Selecting your fund based on its components and their characteristics
If you’re looking for a bond fund that will produce steady returns with very limited risk to your principal, start with a bond fund that is built of low-volatility bonds issued by creditworthy institutions, such as a short-term Treasury bond fund. If you’re looking for rockin’ returns in a fixed-income fund, look for funds built of high-yield fixed-income securities.

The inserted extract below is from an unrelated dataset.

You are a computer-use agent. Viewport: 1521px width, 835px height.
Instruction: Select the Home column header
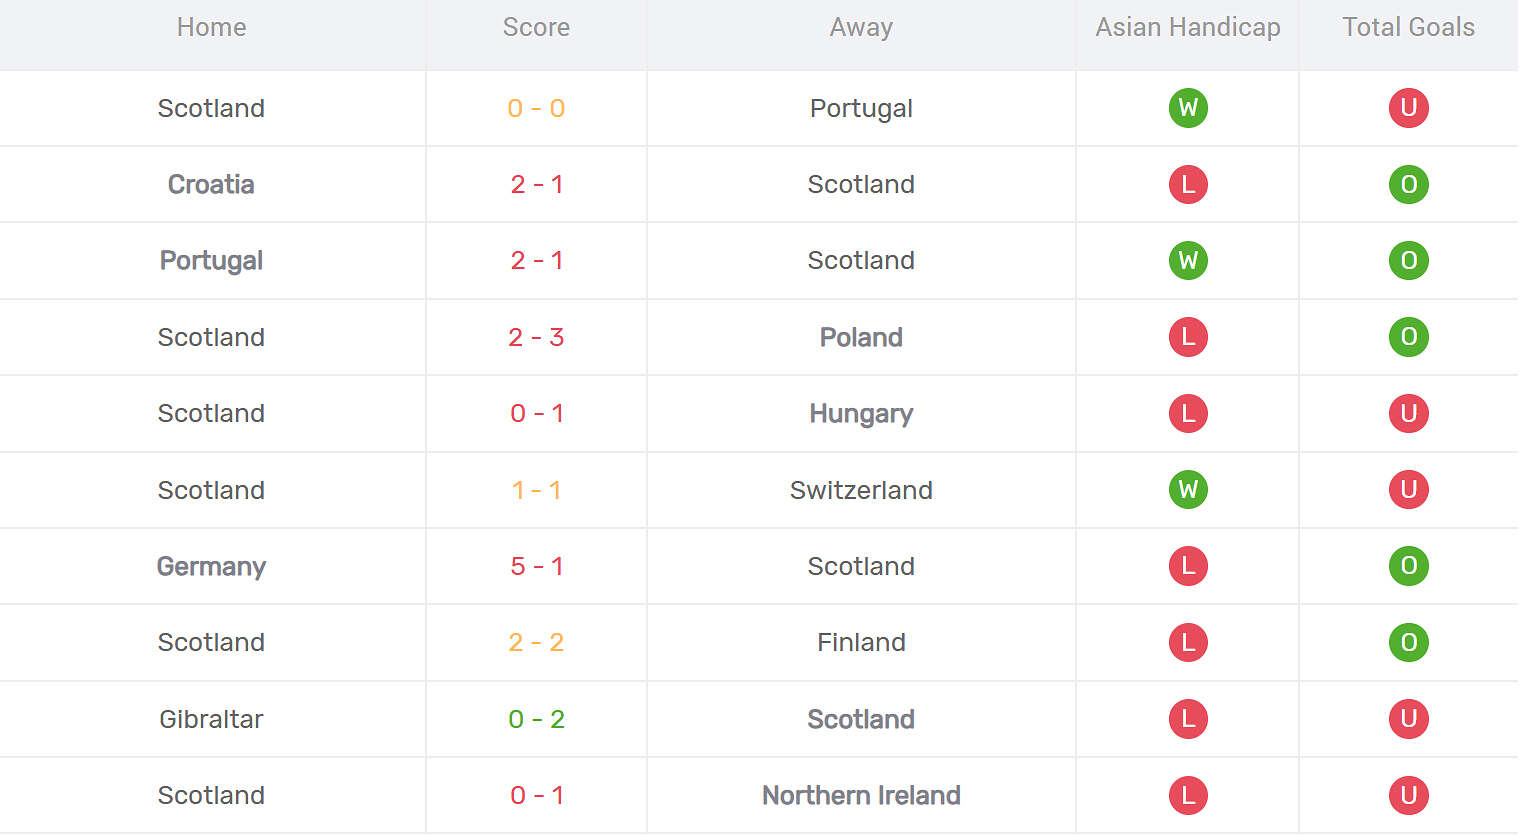point(211,27)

One of the main characteristics you look for in a bond is its tax status. Most bonds are taxable, but municipal bonds are federally tax-free. If you want to laugh off taxes, choose a municipal bond (muni) fund. But just as with the individual muni bonds themselves, expect lower yield with a muni fund. Also pick your muni fund based on the level of taxation you want to avoid. State-specific municipal bond funds filled with triple-tax-free bonds (free from federal, state, and local tax) will be triple-tax-free themselves.

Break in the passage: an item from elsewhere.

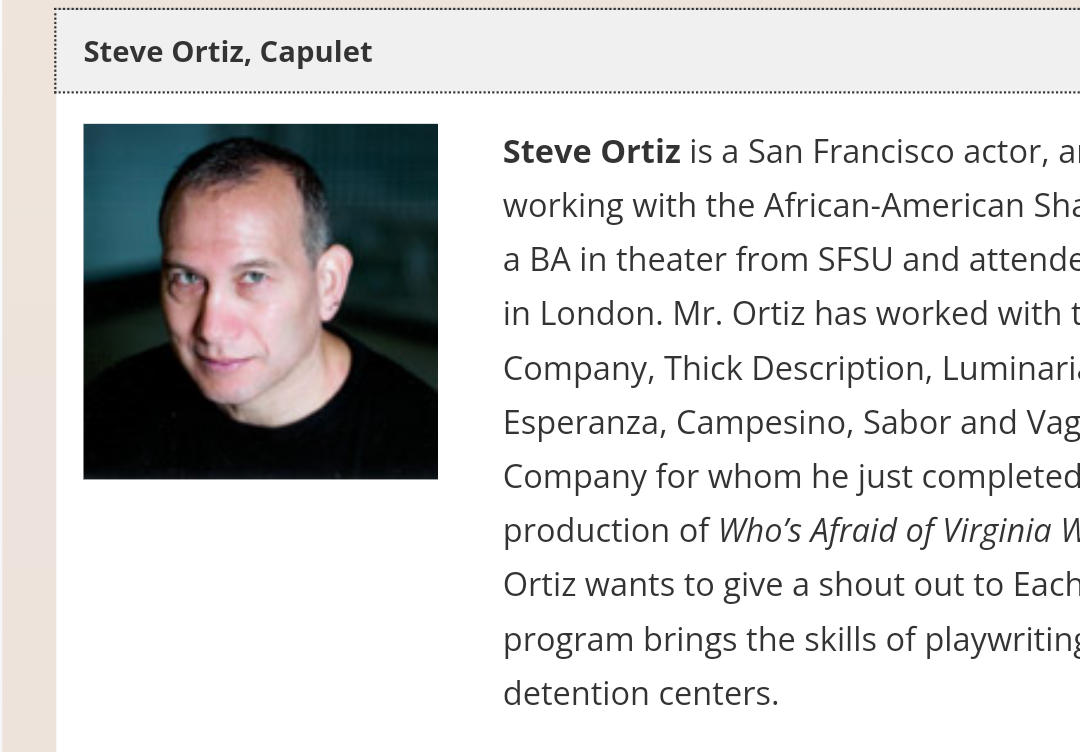Screen dimensions: 1080x752
Task: Click the Mr. Ortiz text in the bio
Action: [x=738, y=314]
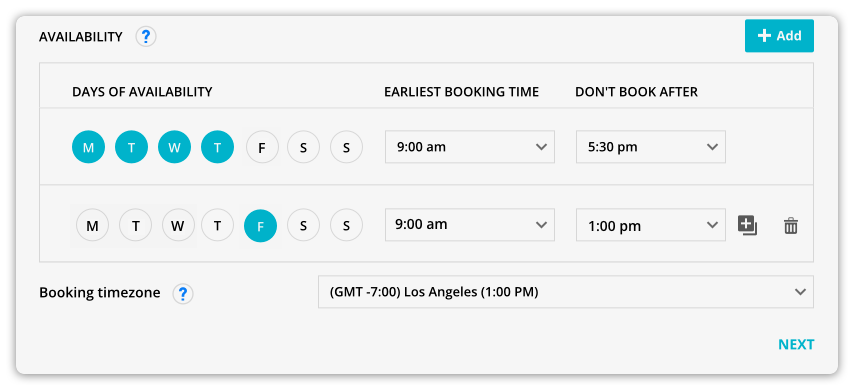Open the 1:00 pm don't book after dropdown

Pruning out the underperformers
Obviously, you want to look at any prospective bond fund’s performance vis-à-vis its peers. If you are examining index funds, the driving force behind returns will be the fund’s operating expenses.

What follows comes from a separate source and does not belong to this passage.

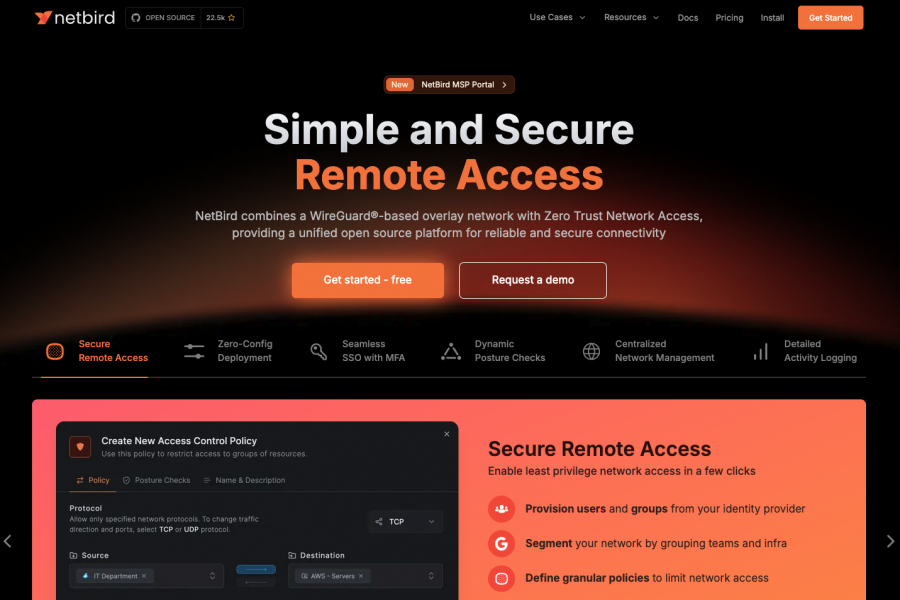Image resolution: width=900 pixels, height=600 pixels.
Task: Select the Zero-Config Deployment sliders icon
Action: click(x=194, y=351)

Operating expenses are also a driving force with actively managed funds. One study conducted by Morningstar looked at high quality, taxable bond funds available to all investors with minimums of less than $10,000. More than half of those funds charged investors 1 percent or more. Not surprisingly, almost three-quarters of those pricier funds performed in the bottom half of the category for 2006.
Don’t pay more than 1 percent a year for any bond fund unless you have a great reason. And don’t invest in any actively managed bond fund that hasn’t outperformed its peers — and any proper and appropriate benchmarks — for at least several years.
Laying down the law on loads
An astonishing number of bond funds charge loads. A load is nothing more than a sales commission, sometimes paid when buying the fund (that’s called a front-end load) and sometimes paid when selling (a back-end or deferred load). There is absolutely no reason you should ever pay a load of (not unheard of) 5.5 percent to buy a bond fund. The math simply doesn’t work in your favor.
If you pay a 5.5 percent load to buy into a fund with $10,000, you lose $550 up front. You start with an investment of only $9,450. Even if the fund manager is a veritable wizard who gets a 7 percent return over the next five years, whereas similar bond funds with similar operating expenses are paying only 6 percent, you’ll have $13,254 in five years with the load fund. With the no-load fund, you’d have $13,382.
Buying a load bond fund is plain and simple dumb. Do not buy load funds.